Progression of Late-Onset Stargardt Disease.

Purpose Identification of sensitive biomarkers is essential to determine potential effects of emerging therapeutic trials for Stargardt disease. This study aimed to describe the natural history of late-onset Stargardt, and demonstrates the accuracy of retinal pigment epithelium (RPE) atrophy progression as an outcome measure. Methods We performed a retrospective cohort study collecting multicenter data from 47 patients (91 eyes) with late-onset Stargardt, defined by clinical phenotype, at least one ABCA4 mutation, and age at disease onset ≥ 45 years. We analyzed RPE atrophy progression on fundus autofluorescence and near-infrared reflectance imaging using semiautomated software and a linear mixed model.

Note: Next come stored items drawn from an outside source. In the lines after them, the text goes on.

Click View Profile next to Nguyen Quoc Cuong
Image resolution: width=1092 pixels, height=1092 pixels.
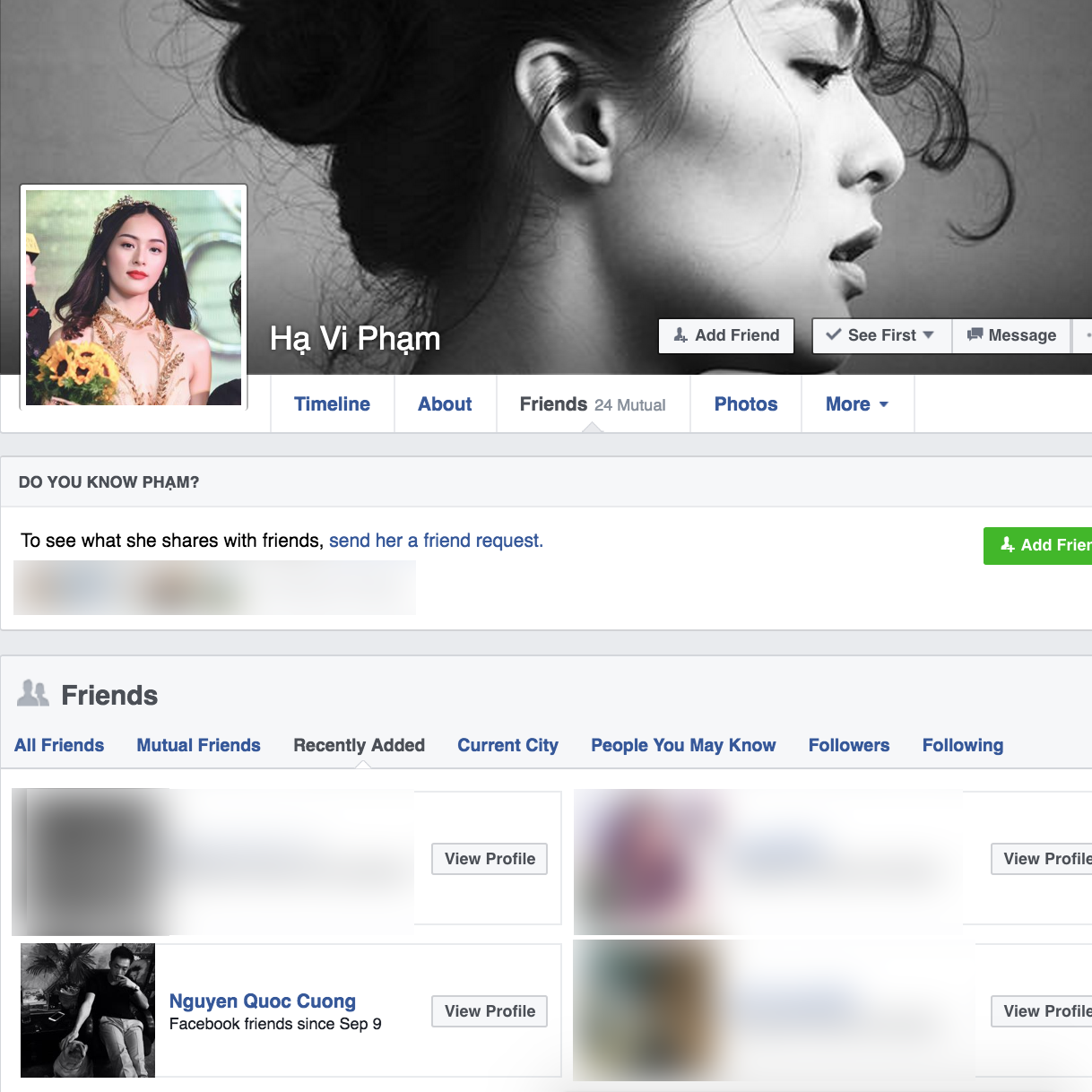tap(490, 1011)
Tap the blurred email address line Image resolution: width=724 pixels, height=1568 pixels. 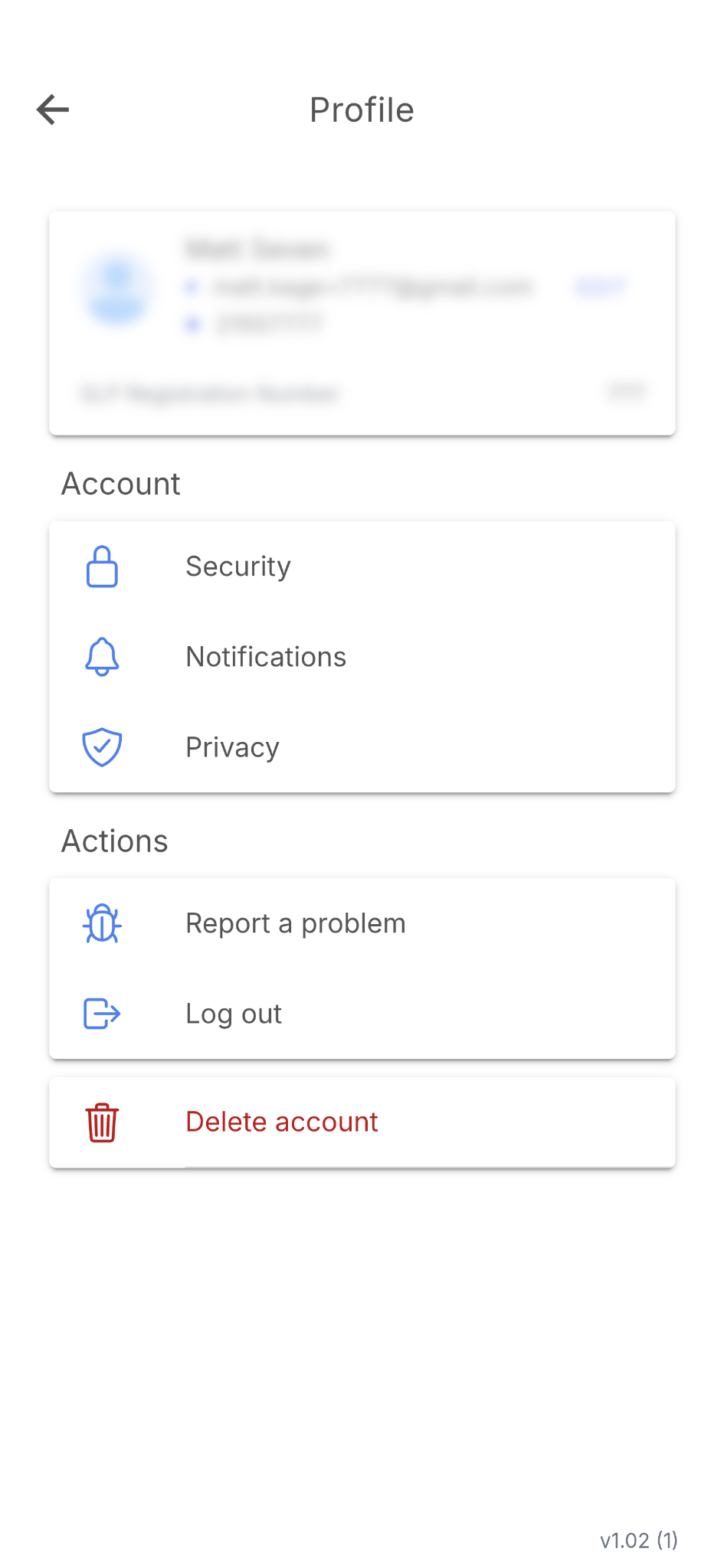(373, 287)
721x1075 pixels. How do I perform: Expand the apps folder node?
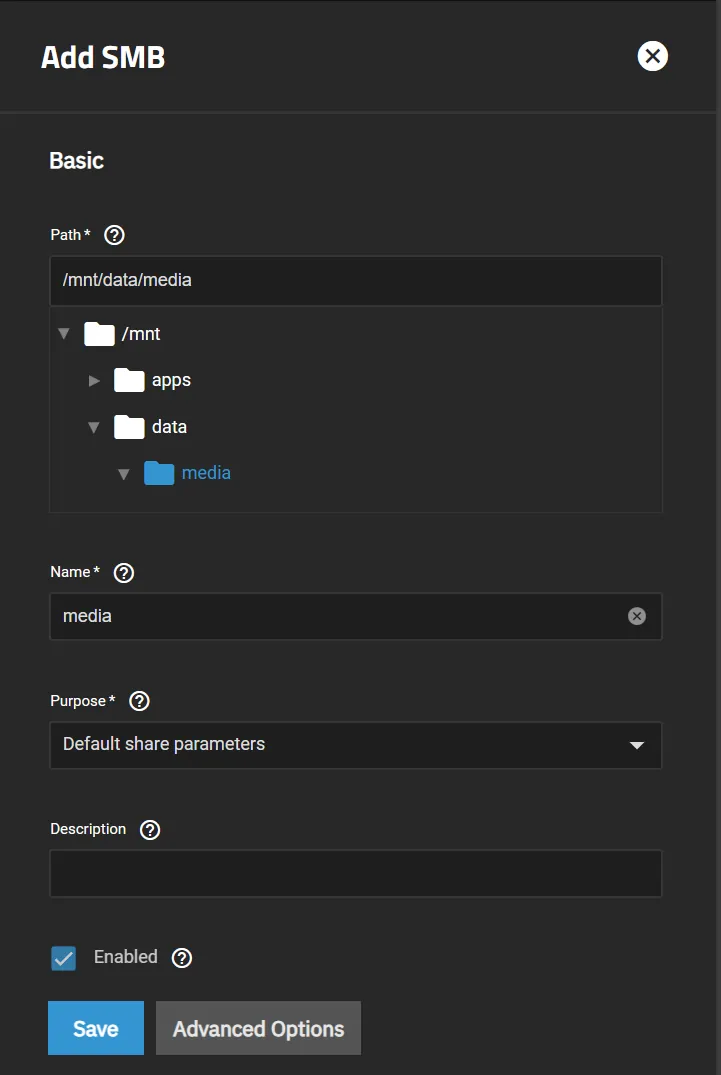click(94, 380)
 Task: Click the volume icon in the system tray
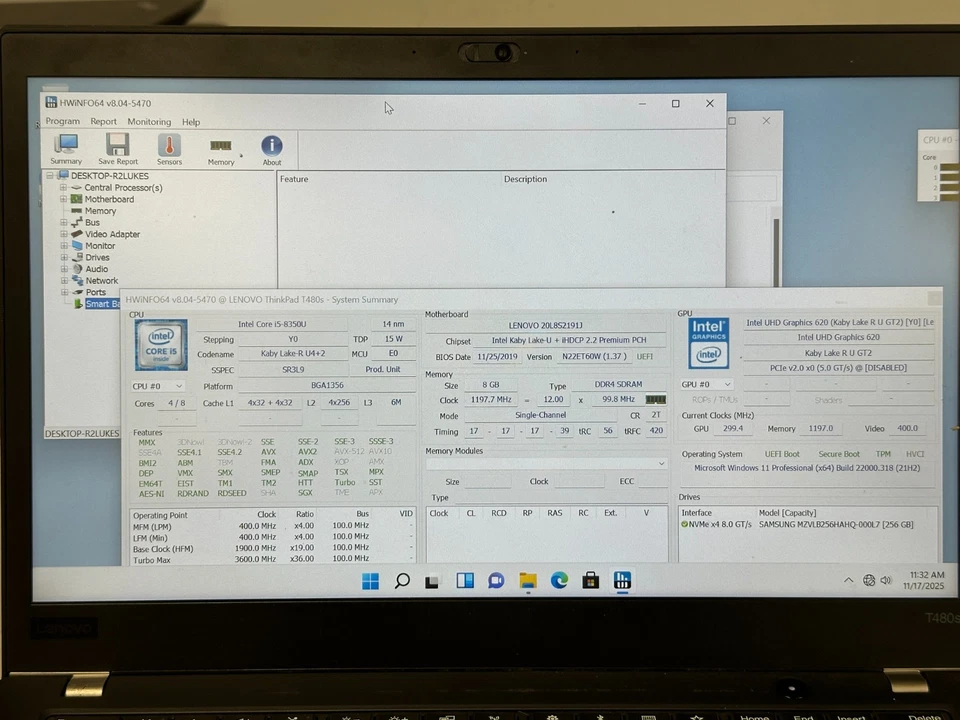886,580
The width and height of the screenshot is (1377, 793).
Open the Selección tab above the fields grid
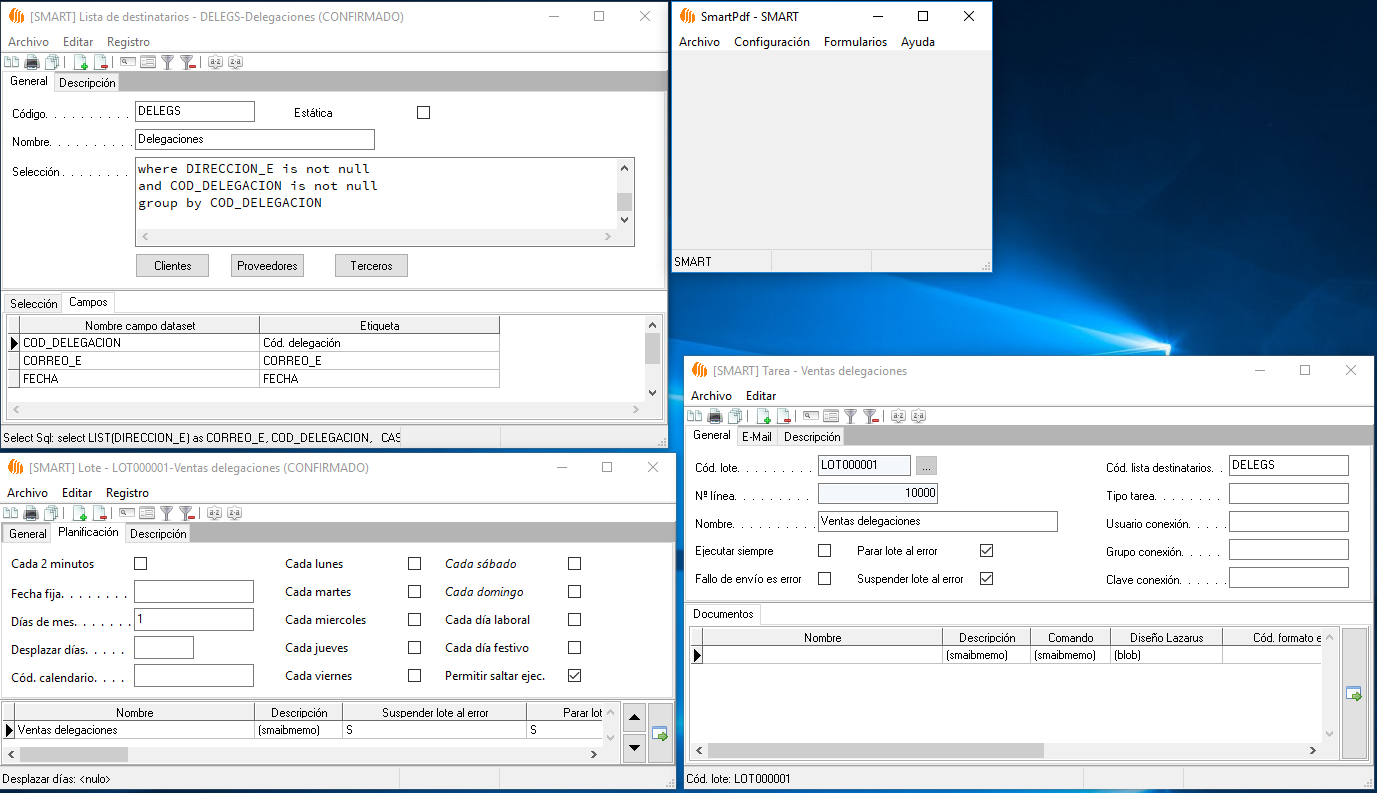coord(34,304)
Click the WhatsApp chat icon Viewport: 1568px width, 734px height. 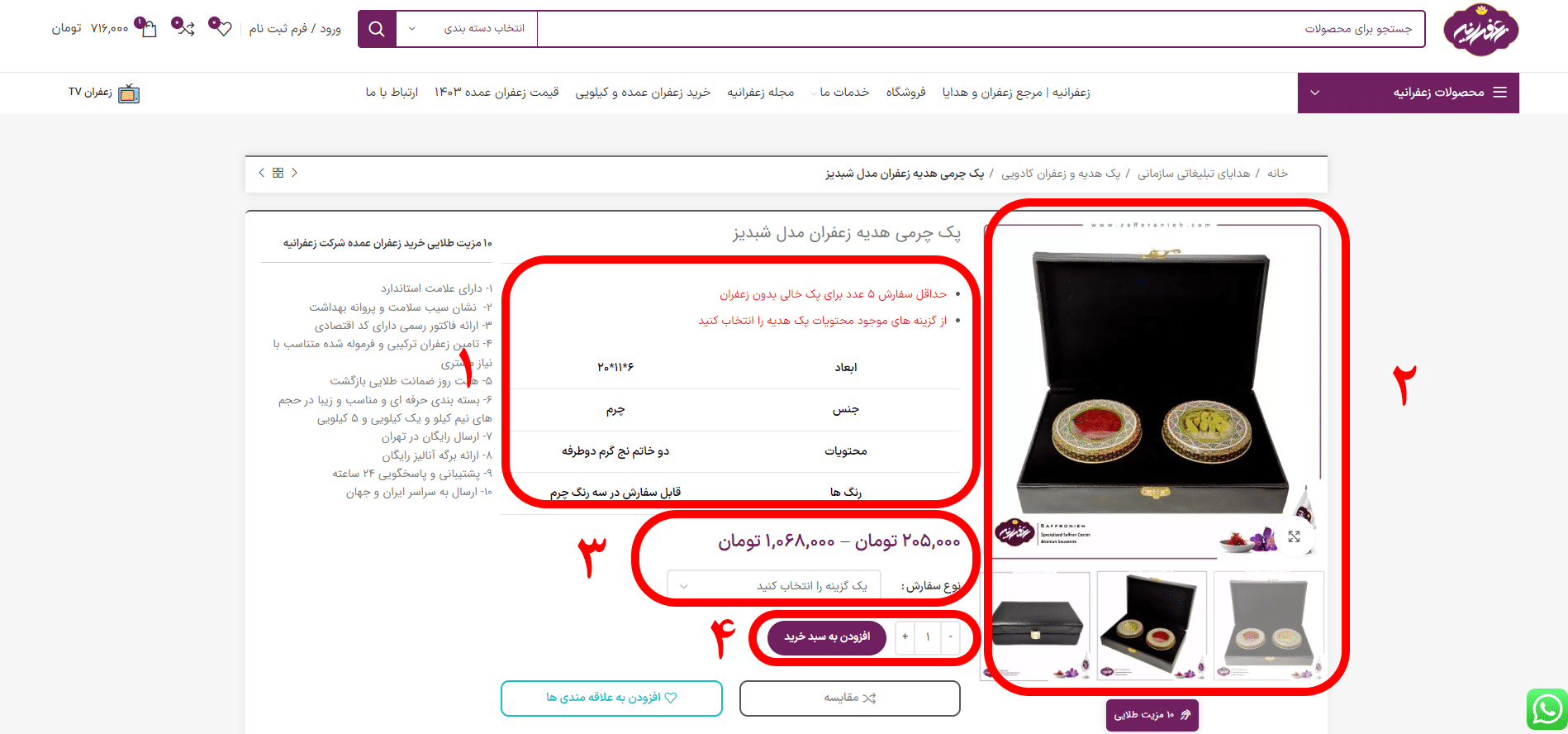click(x=1547, y=710)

We performed sample size calculations to assess the power in a simulated 2-year interventional study and assessed visual endpoints using time-to-event analysis. Results Over time, progression of RPE atrophy was observed (mean: 0.22 mm/year, 95% confidence interval [CI]: 0.19-0.27). By including only patients with bilateral RPE atrophy in a future trial, 32 patients are needed to reach a power of 83.9% (95% CI: 83.1-84.6), assuming a fixed therapeutic effect size of 30%. We found a median interval between disease onset and visual acuity decline to 20/32, 20/80, and 20/200 of 2.74 (95% CI: 0.54-4.41), 10.15 (95% CI: 6.13-11.38), and 11.38 (95% CI: 6.13-13.34) years, respectively. Conclusions We show that RPE atrophy represents a robust biomarker to monitor disease progression in future therapeutic trials. In contrast, the variability in terms of the course of visual acuity was high.